Actualmente, el riego por goteo representa una de las soluciones más avanzadas para el cultivo del maíz. Este enfoque permite optimizar el uso del recurso hídrico, reduciendo las pérdidas por evaporación y escorrentía, y garantizando condiciones óptimas para el cultivo durante las fases más críticas de su ciclo productivo.
Los beneficios no se limitan al ahorro de agua. Una gestión más precisa del riego contribuye a mejorar la calidad de la producción y a incrementar el rendimiento por hectárea, con un impacto positivo en la rentabilidad de la explotación. Además, el menor volumen de agua bombeada se traduce en una reducción del consumo energético asociado al riego, una ventaja especialmente relevante en un contexto marcado por la elevada volatilidad de los precios de la energía.

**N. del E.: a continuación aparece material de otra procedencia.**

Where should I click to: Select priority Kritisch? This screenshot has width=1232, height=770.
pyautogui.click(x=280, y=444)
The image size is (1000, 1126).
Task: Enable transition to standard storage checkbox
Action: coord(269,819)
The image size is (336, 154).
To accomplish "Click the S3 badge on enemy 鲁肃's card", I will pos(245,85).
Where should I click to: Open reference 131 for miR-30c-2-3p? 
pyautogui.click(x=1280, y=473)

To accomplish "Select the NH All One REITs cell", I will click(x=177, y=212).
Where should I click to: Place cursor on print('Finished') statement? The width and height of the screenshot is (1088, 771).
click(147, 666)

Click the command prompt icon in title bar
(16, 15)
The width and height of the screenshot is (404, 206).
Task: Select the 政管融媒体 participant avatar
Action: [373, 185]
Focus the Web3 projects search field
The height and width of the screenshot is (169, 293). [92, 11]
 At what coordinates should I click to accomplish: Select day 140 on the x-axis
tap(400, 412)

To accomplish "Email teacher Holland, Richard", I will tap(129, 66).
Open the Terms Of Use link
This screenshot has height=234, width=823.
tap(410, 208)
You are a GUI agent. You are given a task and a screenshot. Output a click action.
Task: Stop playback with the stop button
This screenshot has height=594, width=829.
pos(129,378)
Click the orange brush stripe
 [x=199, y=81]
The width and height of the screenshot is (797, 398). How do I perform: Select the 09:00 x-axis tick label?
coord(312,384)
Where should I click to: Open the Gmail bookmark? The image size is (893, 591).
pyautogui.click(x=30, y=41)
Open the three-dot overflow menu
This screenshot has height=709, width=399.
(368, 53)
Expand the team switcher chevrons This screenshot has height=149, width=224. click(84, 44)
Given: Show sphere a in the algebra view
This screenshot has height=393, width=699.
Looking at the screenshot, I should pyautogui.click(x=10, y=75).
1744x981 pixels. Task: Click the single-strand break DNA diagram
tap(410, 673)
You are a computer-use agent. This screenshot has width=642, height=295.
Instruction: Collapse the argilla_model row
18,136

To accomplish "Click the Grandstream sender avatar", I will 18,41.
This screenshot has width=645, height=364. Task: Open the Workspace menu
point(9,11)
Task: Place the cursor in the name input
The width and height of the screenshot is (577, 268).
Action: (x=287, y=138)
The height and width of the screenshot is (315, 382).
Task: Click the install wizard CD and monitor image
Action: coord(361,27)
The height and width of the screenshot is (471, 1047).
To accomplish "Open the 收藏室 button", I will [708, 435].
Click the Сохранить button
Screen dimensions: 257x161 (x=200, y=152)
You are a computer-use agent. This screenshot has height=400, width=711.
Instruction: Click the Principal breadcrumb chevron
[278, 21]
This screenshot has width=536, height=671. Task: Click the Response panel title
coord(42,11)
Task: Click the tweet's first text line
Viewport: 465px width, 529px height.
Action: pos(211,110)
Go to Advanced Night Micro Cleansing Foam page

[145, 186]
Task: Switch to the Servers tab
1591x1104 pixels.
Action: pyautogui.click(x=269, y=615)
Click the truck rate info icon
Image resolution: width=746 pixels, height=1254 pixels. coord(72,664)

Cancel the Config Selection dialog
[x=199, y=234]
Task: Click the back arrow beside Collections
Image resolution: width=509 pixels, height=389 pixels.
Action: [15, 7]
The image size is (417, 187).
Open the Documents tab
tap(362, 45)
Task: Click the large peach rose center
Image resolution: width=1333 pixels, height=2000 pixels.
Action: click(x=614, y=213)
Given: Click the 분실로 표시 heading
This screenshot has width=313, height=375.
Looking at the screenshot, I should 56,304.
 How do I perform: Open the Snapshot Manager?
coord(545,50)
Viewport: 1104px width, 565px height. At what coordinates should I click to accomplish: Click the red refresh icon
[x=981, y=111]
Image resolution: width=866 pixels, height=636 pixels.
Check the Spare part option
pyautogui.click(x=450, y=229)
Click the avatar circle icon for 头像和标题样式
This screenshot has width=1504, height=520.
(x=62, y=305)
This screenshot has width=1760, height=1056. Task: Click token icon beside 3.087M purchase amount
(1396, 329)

Tecnología para un riego más eficiente
La eficacia de un sistema de riego también depende de la calidad de sus componentes. Soluciones de alto rendimiento como la cinta de riego por goteo Aqua-Traxx® garantizan una distribución uniforme del agua a lo largo de toda la línea de riego, favoreciendo un desarrollo homogéneo del cultivo y maximizando la eficiencia del sistema en su conjunto.
La automatización representa un paso más hacia la agricultura de precisión. La integración de sistemas de control centralizado como Tempus® Air permite programar y supervisar el riego y la fertiirrigación de manera precisa, adaptando las aplicaciones a las necesidades reales del cultivo en cada fase fenológica. Esto permite optimizar el uso del agua y de los nutrientes, mejorando la eficiencia productiva y reduciendo los desperdicios.
La aplicación del riego subsuperficial resulta especialmente interesante en el cultivo del maíz. Esta técnica suministra el agua por debajo de la superficie del suelo, directamente en la zona de las raíces. Gracias a la combinación de precisión en la distribución y automatización, el riego subsuperficial constituye hoy una inversión estructural capaz de aportar beneficios concretos y sostenibles a largo plazo.
Ante campañas agrícolas cada vez más impredecibles y una creciente presión sobre los recursos naturales, adoptar sistemas de riego innovadores ya no es solo una opción tecnológica, sino una decisión estratégica para garantizar productividad, sostenibilidad y resiliencia. Para el maíz, el riego por goteo, el riego subsuperficial y la automación se consolidan como soluciones eficaces para afrontar los desafíos de la agricultura moderna y maximizar el valor de cada hectárea cultivada.